Etavopivat Increases Arterial Hemoglobin-Oxygen Saturation during Moderate and Severe Hypoxia: A Mechanistic Phase 1 Trial in Healthy Volunteers

Background: Maintaining oxygen delivery during conditions of hypoxia is important, particularly for patients with hemoglobinopathies. Evidence in comparative physiology indicates that high hemoglobin-oxygen (Hb-O₂) affinity serves as a beneficial hematological adaptation to chronic hypoxia exposure. The improved hypoxia tolerance is likely due to an increase in arterial oxygen saturation with high Hb-O₂ affinity. However, the relationship between high Hb-O₂ affinity and hypoxia tolerance in humans is not well understood. Etavopivat is a potent, selective, once-daily, oral activator of the red blood cell (RBC) pyruvate kinase isozyme (PKR), with a half-life of ~13 hours, under investigation for the treatment of sickle cell disease (SCD) and other hematological conditions. Etavopivat has a multimodal mechanism of action in RBCs by decreasing 2,3-diphosphoglycerate (2,3-DPG) levels to increase Hb-O₂ affinity and increasing adenosine triphosphate (ATP) levels to improve RBC health. In Phase 1 trials etavopivat increased Hb-O₂ affinity in healthy volunteers (HVs; Forsyth et al. Clin Pharmacol Drug Dev 2022) and patients with SCD (Saraf et al. Blood Adv 2024) in room air.
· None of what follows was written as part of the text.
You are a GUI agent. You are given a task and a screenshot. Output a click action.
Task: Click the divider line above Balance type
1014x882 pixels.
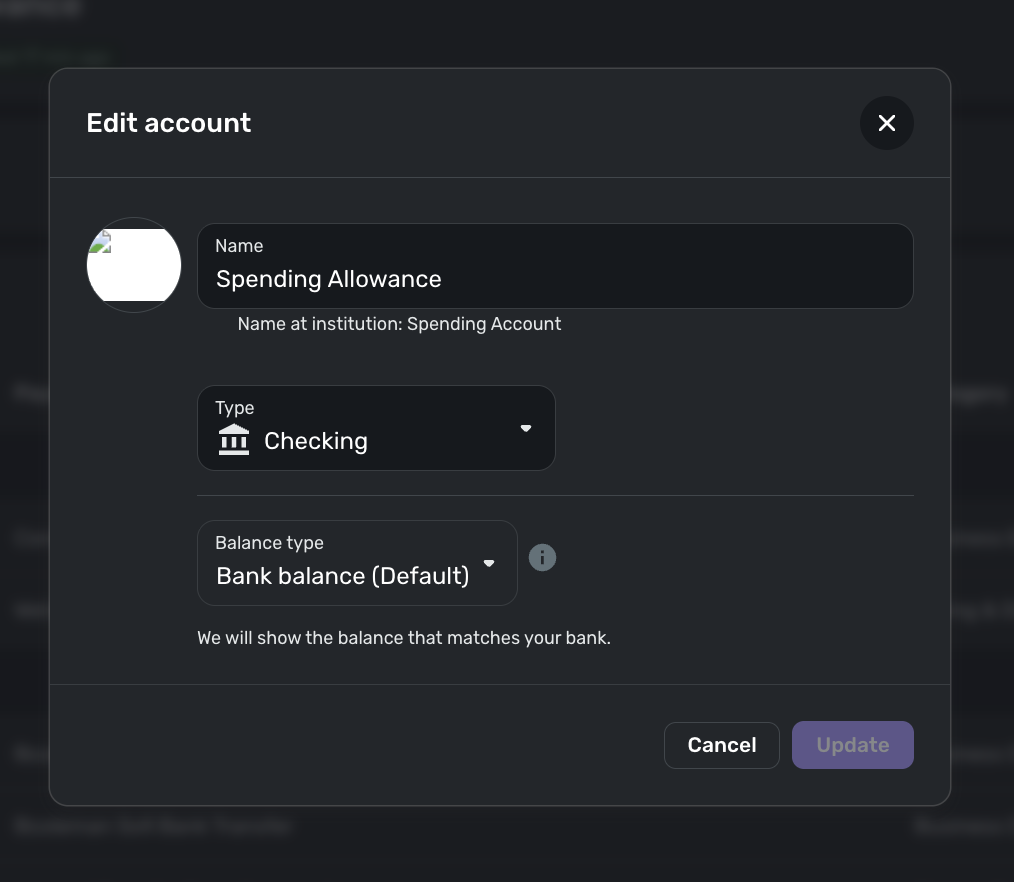(555, 495)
Aim: To investigate arterial oxygenation changes with etavopivat under conditions of moderate and severe hypoxia in HVs.

Methods: HVs visited the laboratory for assessments at baseline and following 7 days of etavopivat exposure (400 mg once daily). Participants completed rhythmic handgrip exercises (rest, 10% and 20% maximum voluntary contraction [MVC]) during graded hypoxic exposure, breathing room air (21% O₂), moderate hypoxic gas (15% O₂), and severe hypoxic gas (10% O₂), resulting in acute duration (~12 minutes) of exposure to each level of hypoxia. Hb-O₂ affinity was assessed by partial pressure of oxygen at 50% Hb saturation (P₅₀), measured using dual-wavelength spectrophotometry at a standardized pH (~7.4) and temperature (37 ºC). Arterial catheterization was used to collect samples for fractional oxygen saturation (FO₂Hb) and Hb and to measure arterial blood pressure. Blood gases were analyzed after 5 minutes of resting exposure to each inspirate, then ~2.5 minutes after commencing each of the 3-minute handgrip exercises (10% followed by 20% MVC). Liquid chromatography-tandem mass spectrometry was used to evaluate 2,3-DPG and ATP levels in whole blood. Data for FO₂Hb and heart rate were analyzed using separate repeated measures 2 (treatment) x 3 (intensity) ANOVA for each inspirate and all other hematological data pre vs post etavopivat were analyzed using paired-sample t-tests. Statistical significance was set at P<0.05. Data presented are mean ± standard deviation.

Results: Sixteen HVs (five women) aged 32 ±8 years were enrolled. After 7 days of oral once-daily 400 mg etavopivat, P₅₀ decreased from 28.6 ±1.6 at baseline to 24.8 ±1.3 mmHg (P<0.001). Hb concentration remained unchanged from baseline (14.6 ±1.1 g/dL), post etavopivat (14.5 ±1.1 g/dL; P>0.05). FO₂Hb at rest decreased from 96.0% ±0.6 under normal oxygen conditions to 74.6% ±6.7 during severe hypoxic exposure; however, this decrease in FO₂Hb was mitigated post etavopivat exposure (79.7% ±5.2, P<0.001). A similar mitigation of the FO₂Hb decrease was observed during the handgrip exercise (20% MVC, P<0.001). Concentrations of 2,3-DPG decreased and RBC ATP increased following etavopivat exposure during both normoxia and moderate hypoxia (P<0.001). Mean arterial pressure was lower post etavopivat exposure under normoxia, but not during moderate or severe hypoxia. Heart rate showed no change post etavopivat exposure during normoxia and hypoxia (P>0.50). Etavopivat was well tolerated with no unexpected adverse events reported.

Conclusions: Etavopivat enhanced FO₂Hb during brief hypoxic episodes with an apparent relationship to hypoxia severity for which the greatest improvements were observed at more severe hypoxic exposure. In SCD, high Hb-O₂ affinity is beneficial for maintaining Hb ‘R’ state, thereby reducing the risk of polymerization and associated sickling. Increased Hb-O₂ affinity, together with maintenance of a high FO₂Hb under hypoxic conditions, demonstrates etavopivat’s ability to promote oxygen exchange and subsequent delivery. Together with projected improvement of RBC health, also achieved via PKR activation, this indicates a potential clinical benefit with etavopivat for hemoglobinopathies and beyond.